Mad about mosses

Rod Seppelt bumps into a lot of branches and spider webs when he goes walking in the Australian bush. As a passionate bryologist, Rod isn’t looking at the trees and the views; he’s searching the ground for tiny mosses, liverworts and lichens.

‘Most people just see gravel and rocks,’ he says, ‘but I see bryophytes and lichens.’

Some of Rod’s subjects are only half a millimetre in size, so good eyesight is essential. But if you think that sounds like hard work, consider Rod’s other passion — botanical illustration.

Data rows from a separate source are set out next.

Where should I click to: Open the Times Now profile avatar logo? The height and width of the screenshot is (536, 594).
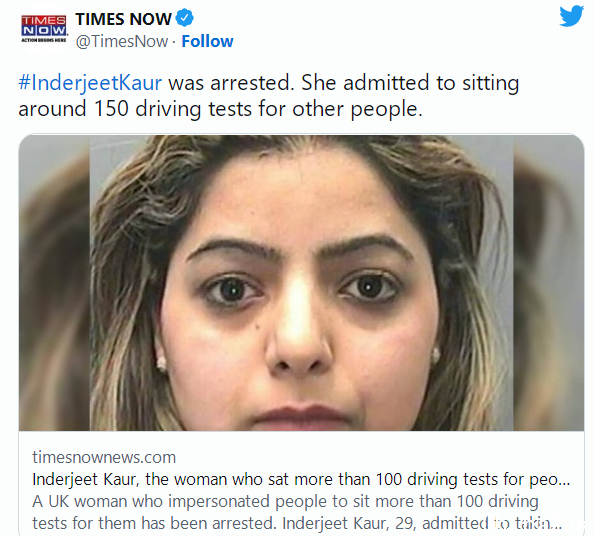click(x=44, y=29)
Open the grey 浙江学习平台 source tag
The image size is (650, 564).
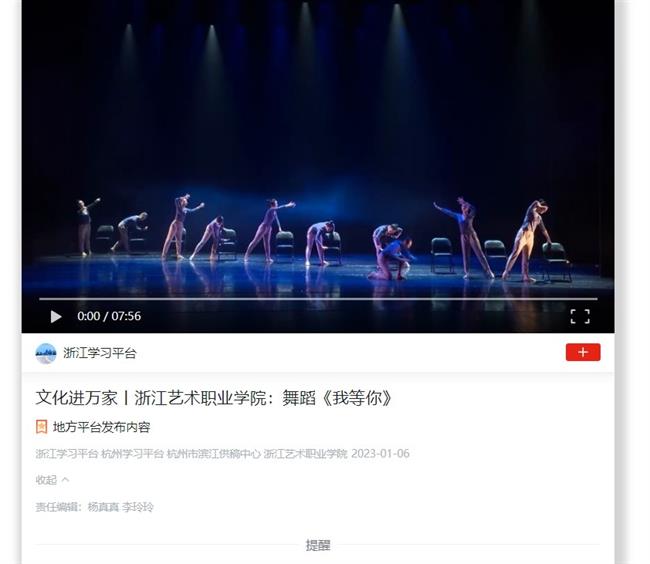(x=67, y=453)
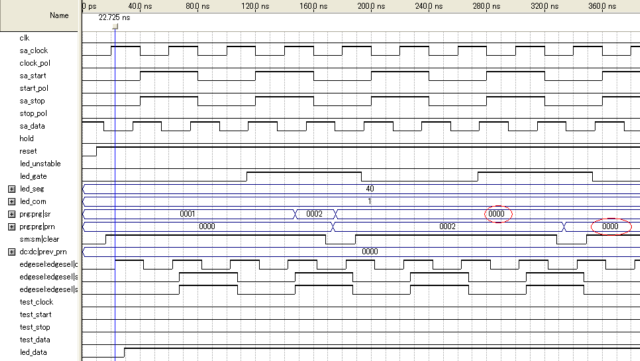Image resolution: width=640 pixels, height=361 pixels.
Task: Expand the led_seg bus signal
Action: coord(11,189)
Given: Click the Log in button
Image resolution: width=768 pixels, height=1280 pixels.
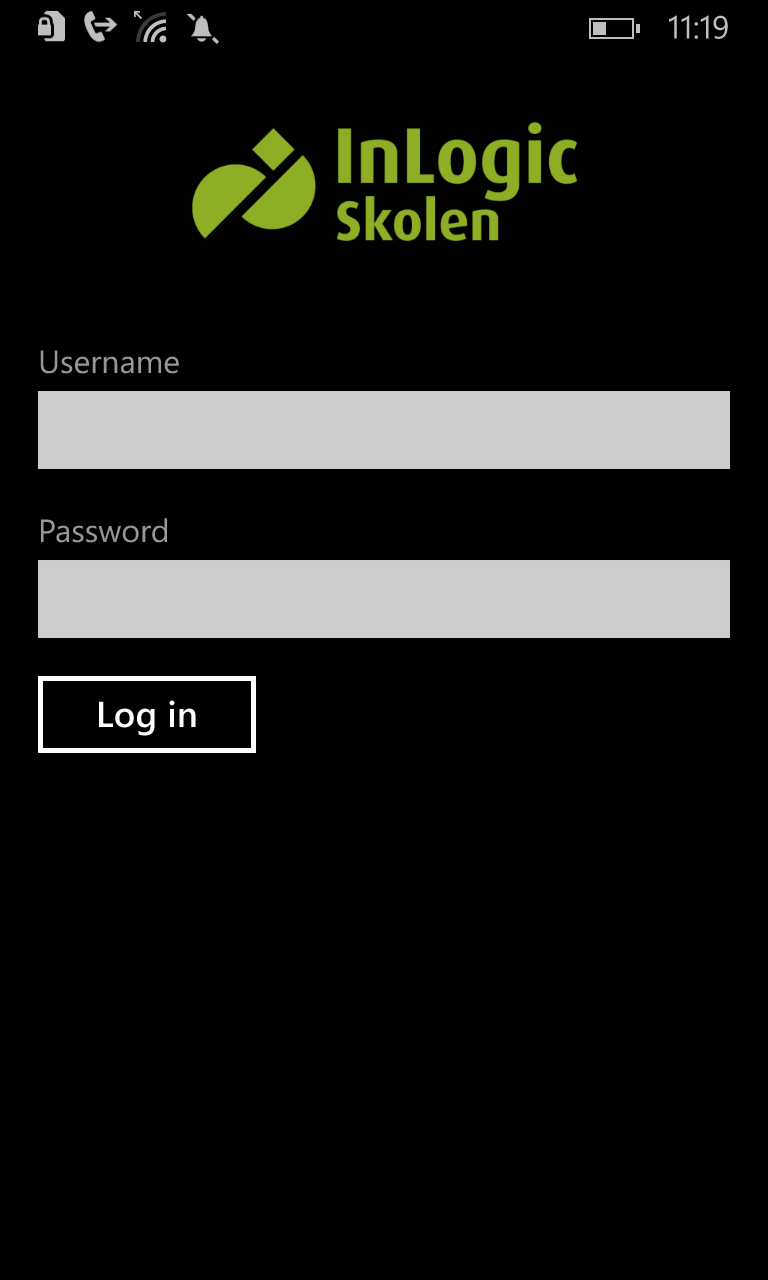Looking at the screenshot, I should click(147, 714).
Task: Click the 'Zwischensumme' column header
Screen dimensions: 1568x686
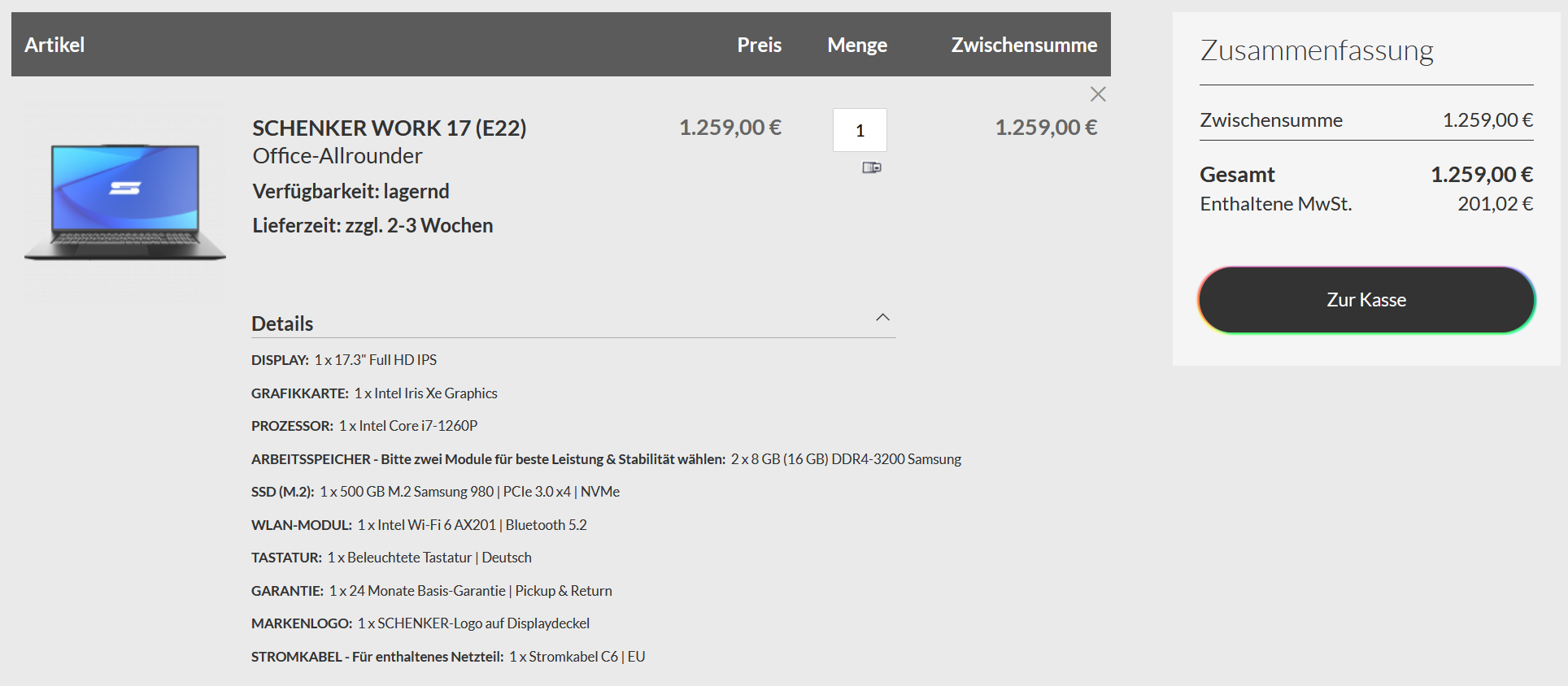Action: (x=1023, y=45)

For the past 40 years, Rod — a principal research scientist with the Australian Antarctic Division and a curator of the Division’s herbarium — has been drawing scientifically accurate illustrations of Antarctic, sub-Antarctic, Arctic and Australasian mosses. His subjects might only be millimetres in size, but it can take Rod up to 20 hours to complete one drawing. His completed work usually includes an illustration of the whole plant, leaves, the spore capsule (if there is one), cellular detail and cross-sections of the leaves and stem.

Rod uses both dissecting and compound research microscopes with drawing attachments, which effectively allows him to trace the shape of the plants and cells. He then transfers the rough pencil drawing to transparent drafting film, and uses a fine inked nib to complete the art work. The illustrations can then be scanned or photocopied.

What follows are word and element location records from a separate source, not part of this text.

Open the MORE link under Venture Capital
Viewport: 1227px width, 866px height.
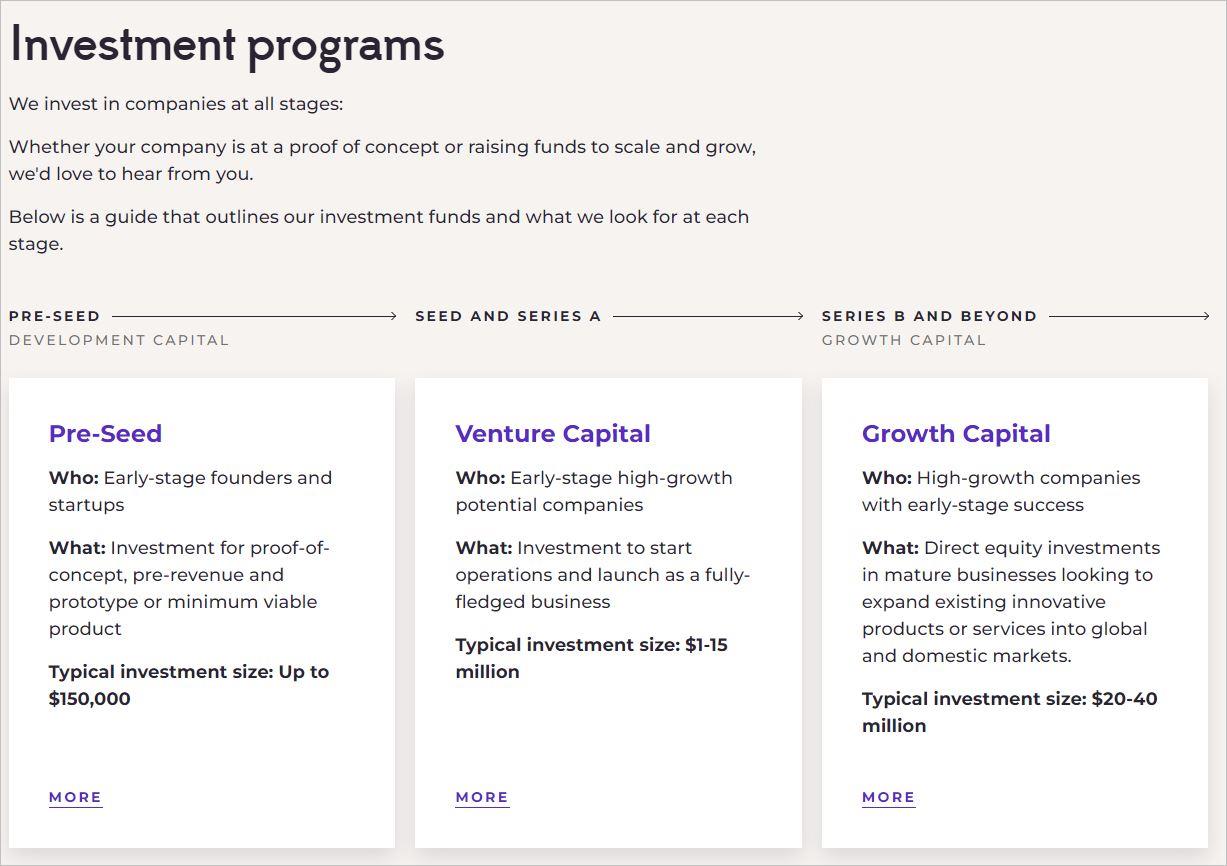[482, 797]
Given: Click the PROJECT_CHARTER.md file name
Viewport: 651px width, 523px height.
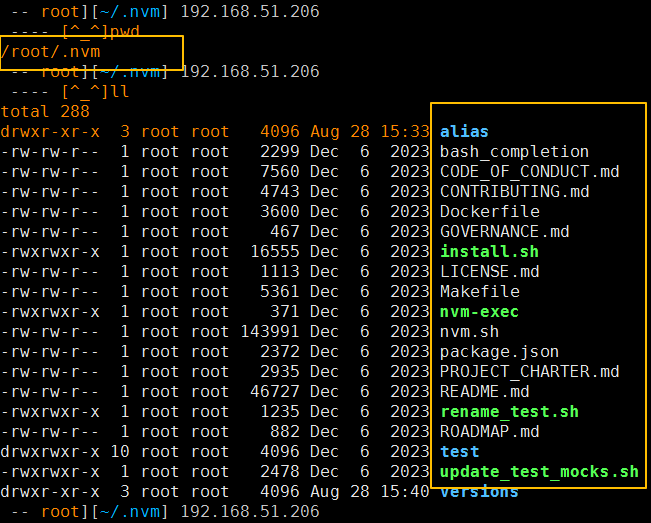Looking at the screenshot, I should tap(529, 371).
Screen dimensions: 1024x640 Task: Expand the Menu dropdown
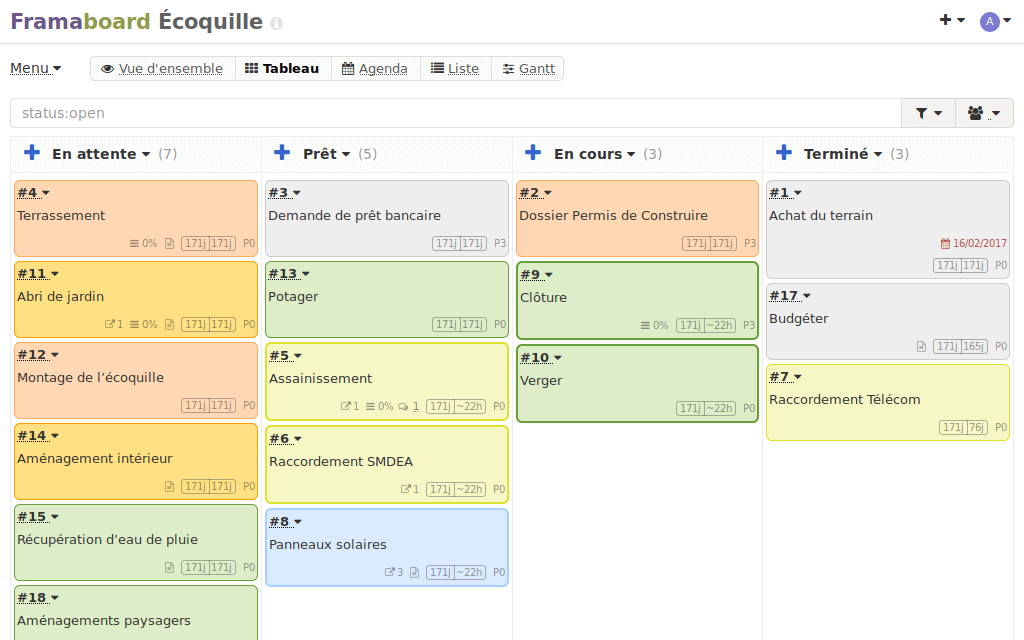35,68
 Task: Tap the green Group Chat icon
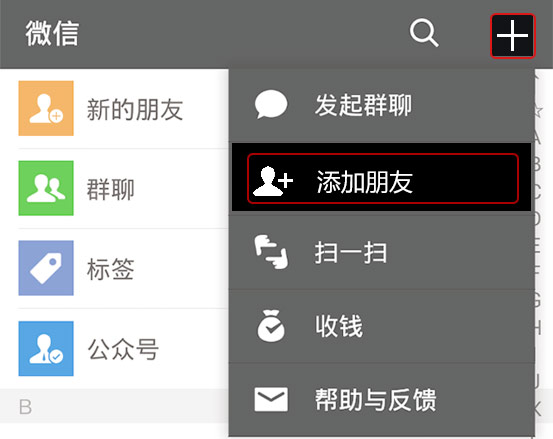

Rod’s interest in botanical illustration began during his undergraduate studies in the Department of Botany at the University of Adelaide, and some of his first moss drawings still hang on the Department’s walls. He then transferred to Melbourne University to do a PhD on Australian native violets. After two and a half years, however, he realised the research was going no-where and he changed research topics to the moss flora of Macquarie Island — a subject that continues to fascinate him, 36 years later, and which he has researched extensively during his subsequent work with the Australian Antarctic Division.

Rod reckons he’s covered about half of Antarctica and much of the sub-Antarctic in his search for mosses. He has also worked in Arctic Alaska and Scandinavia. His drawings help others to identify specimens from written descriptions, which can be very similar. They are also an important visual record of the biodiversity of a region, which can be used to monitor or detect changes as a consequence of climate change or human interference.

Some of Rod’s drawings were recently displayed at the Hobart Botanical Gardens for Living Artists’ Week, and are also in an exhibition touring Australian art galleries until 2009, called Hidden in Plain View: the forgotten flora.

WENDY PYPER, Information Services, AAD

Heroic era moss discovered

A rare specimen of a ‘fruiting’ Antarctic moss, collected during Douglas Mawson’s 1911–13 Australasian Antarctic Expedition, has been discovered in the Tasmanian Herbarium in Hobart.

Dr Rod Seppelt found the specimen of Dryptodon fuscoluteus, which was collected by Tasmanian biologist Charles Harrisson, amongst miscellaneous collections held in the Herbarium.

‘This lone moss specimen is the first and only record of the species for continental Antarctica,’ Rod says.

‘Even more exciting is that the specimen has both immature and mature spore capsules. Records of fruiting mosses in Antarctica are very rare.’

Another 13 moss specimens from the expedition, representing five species, are housed at the National Herbarium of New South Wales. Duplicates of this material were sent to the British Museum of Natural History and some of these have been located in the Dixon Herbarium there.

According to Harrisson’s notes on the expedition, he collected a number of fruiting moss specimens from several outcrops on or near David Island, near the Shackleton Ice Shelf in East Antarctica. His notes observe: ‘…some fine lichens and, what pleased me most, a little moss in seed’.

Rod has illustrated the moss and, together with his colleague, Ryszard Ochyra, from the Polish Academy of Science, is preparing a detailed article on the moss for publication.

‘Historical information like this is vital to understand the baseline biodiversity of Antarctica,’ Rod says. ‘It appears that the area around David Island and Haswell Island (an Antarctic Specially Protected Area) may be a plant biodiversity hot spot and the area needs a careful re-examination.’